The weather system blasted into New Orleans blowing off roofs and even reversing the flow of the Mississippi River.
It could plunge much of the Louisiana shoreline under water, having intensified faster than experts had predicted. Residents of the Gulf Coast have been evacuating their homes and businesses have been shut down.
Although it made landfall as a Category 4 hurricane, it soon slowed to a Category 3 but authorities said this did not mean a reduced threat.
Ida was packing maximum sustained winds of 110 miles (175 kilometers) per hour, and the powerful storm knocked out power for all of New Orleans.
Louisiana Governor John Bel Edwards said Ida could be the most powerful storm to hit the state since 1850.
“The storm surge is just tremendous.
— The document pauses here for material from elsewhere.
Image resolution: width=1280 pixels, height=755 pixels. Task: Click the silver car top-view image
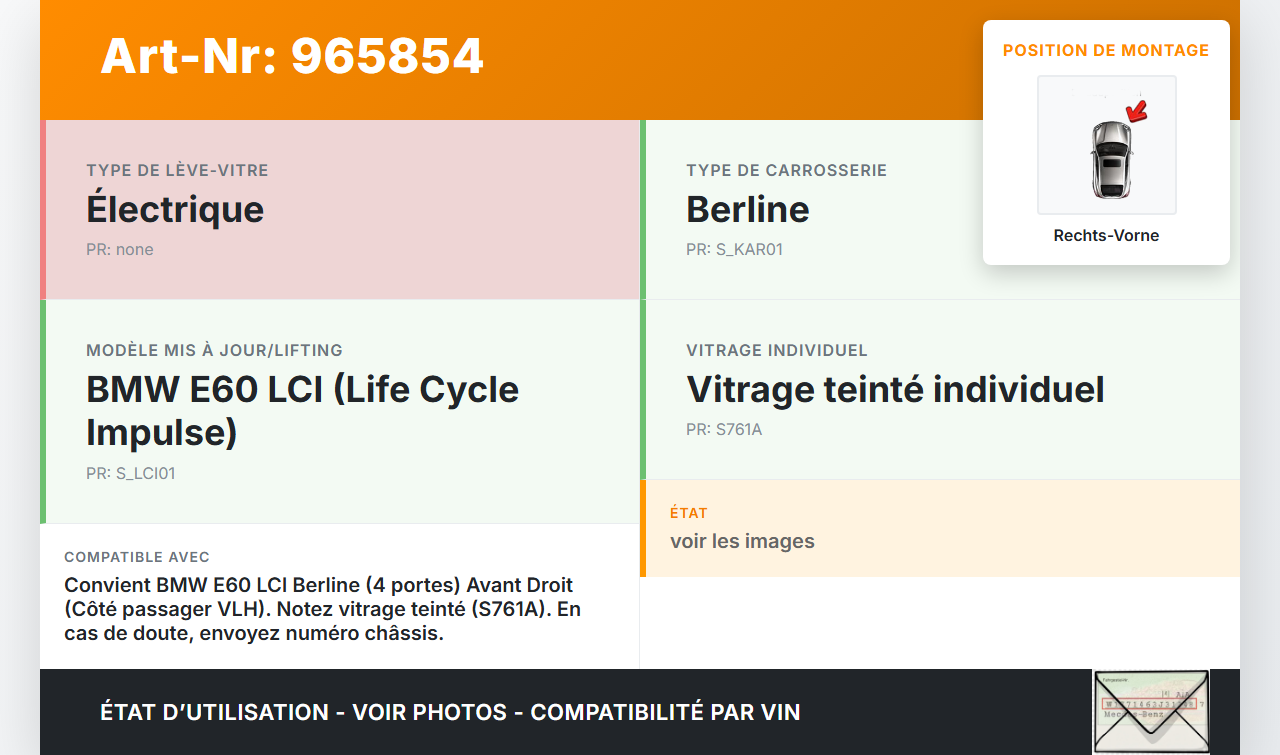click(1110, 158)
We can see the roofs have been blown off of the port buildings in many places.”
In the city’s famous French Quarter, debris can be seen scattered across the streets.
The storm “presents some very challenging difficulties for us, with the hospitals being so full of COVID-19 patients,” Governor Edwards said.
With a low rate of vaccination, Louisiana is among the states hit hardest by the pandemic, severely stressing hospitals.
The memory of Katrina, which made landfall on August 29, 2005, is still fresh in Louisiana, where it caused some 1,800 deaths and billions of dollars in damage.